## TUGAS YANG DIKERJAKAN:
1: Kutip dari artikel tentang laga Bahrain melawan Timnas Indonesia bagian yang dibuka dengan kata-kata yang memuat "Wasit asal Oman" dan ditutup dengan "global macam @433.".
2: Sebutkan semua nama akun berawalan tanda @ yang muncul dalam artikel tentang laga Bahrain melawan Timnas Indonesia.

## KUTIPAN TEKS:
○ ○ ○
Scroll untuk membaca artikel
Rendy Adrikni Sadikin | Ryo Zen Favian Inzaghi
Wasit Oman Ahmed al-Kaf akan pimpin laga Bahrain vs Timnas Indonesia dalam matchday ketiga Grup C putaran ketiga Kualifikasi Piala Dunia 2026 zona Asia pada Kamis (10/10/2024) pukul 23.00 WIB. [Dok. AFP]

Laga Kualifikasi Piala Dunia 2026 Zona Asia, antara Timnas Indonesia melawan Bahrain, Kamis (10/10/24) silam, menyisakan noda hitam yang tak terlupakan. Ya, bukan gara-gara rentetan gol spektakuler atau aksi heroik di lapangan, tetapi karena keputusan-keputusan kontroversial Ahmed Al Kaf, si pengadil pertandingan.

Wasit asal Oman itu dianggap menggagalkan kemenangan tipis Timnas Indonesia dengan memperpanjang durasi perpanjangan waktu, yang seharusnya 6 menit menjadi 9 menit (atau malah menit berapa pun, pokoknya sampai Bahrain mencetak gol penyama kedudukan?). Al Kaf juga dinilai condong ke Bahrain dengan memberi banyak hukuman pelanggaran untuk Jay Idzes dkk di pertandingan yang berakhir dengan skor 2-2 itu.

Melihat ketidakadilan di depan mata, pendukung setia Timnas Indonesia emoh tinggal diam. Begitu peluit panjang dibunyikan, warganet langsung menunjukkan “patriotismenya” ke akun jejaring sosial Instagram resmi Asian Football Confederation (AFC): @afcasiancup; “PSSI”-nya Bahrain: @bahrainfa; hingga akun informasi sepakbola berskala global macam @433.

Dari pengamatan penulis, netizen Indonesia tidak sekadar melampiaskan emosinya. Mereka juga masih sempat-sempatnya melempar humor, baik itu yang dibungkus dengan satire sampai yang sarkasme.

Misalnya, akun @gamenesiahd yang menuliskan, “Tahu kan kenapa nabi turunnya di timur tengah?? Bukan di Asia atau Eropa??”, yang kemudian disambar oleh @jonnas_jasmine dengan “Karena di sana tempatnya orang-orang jahiliyah... yang harus dibenerin akhlaknya wkwk”.

Menurut klasifikasi 45 teknik humor dari Arthur Asa Berger (The Art of Comedy Writing, 1997, h.7), interaksi keduanya mengandung sindiran tajam (allusion). Candaan tersebut mengaitkan perilaku masyarakat jazirah Arab pra-Islam yang “buta hatinya” dengan kritik terhadap wasit Ahmed Al Kaf yang kurang objektif memimpin laga.

Ada juga komentar humoristis yang mengandung permainan kata atau wordplay (ibid, h.34). Contohnya, tulisan akun @adamalisahid “AFC = ARABIC FOOTBAL COMEDY… perfect comedy.” di postingan @433. Komentar ini mengisyaratkan sinisme terhadap AFC yang dianggap kurang profesional dan memihak negara-negara dari Timur Tengah.
○ ○ ○
## BAHAN YANG DISEDIAKAN:
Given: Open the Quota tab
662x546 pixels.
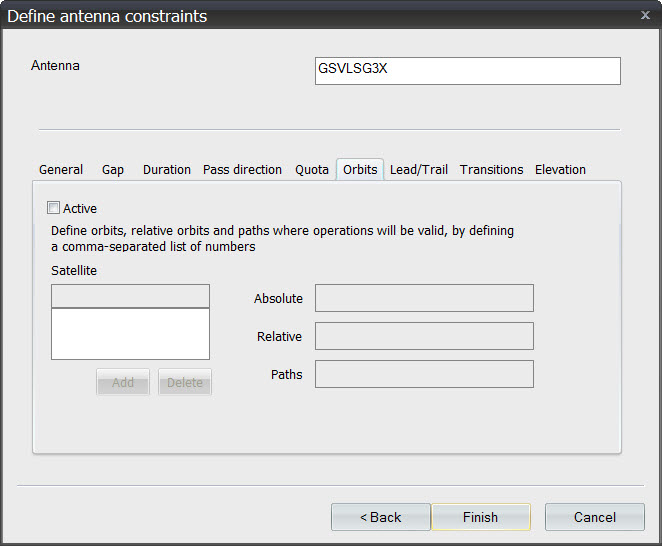Looking at the screenshot, I should (x=312, y=170).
○ ○ ○
## JAWABAN AKHIR:
1:
Wasit asal Oman itu dianggap menggagalkan kemenangan tipis Timnas Indonesia dengan memperpanjang durasi perpanjangan waktu, yang seharusnya 6 menit menjadi 9 menit (atau malah menit berapa pun, pokoknya sampai Bahrain mencetak gol penyama kedudukan?). Al Kaf juga dinilai condong ke Bahrain dengan memberi banyak hukuman pelanggaran untuk Jay Idzes dkk di pertandingan yang berakhir dengan skor 2-2 itu.

Melihat ketidakadilan di depan mata, pendukung setia Timnas Indonesia emoh tinggal diam. Begitu peluit panjang dibunyikan, warganet langsung menunjukkan “patriotismenya” ke akun jejaring sosial Instagram resmi Asian Football Confederation (AFC): @afcasiancup; “PSSI”-nya Bahrain: @bahrainfa; hingga akun informasi sepakbola berskala global macam @433.

2: @afcasiancup, @bahrainfa, @433, @gamenesiahd, @jonnas_jasmine, @adamalisahid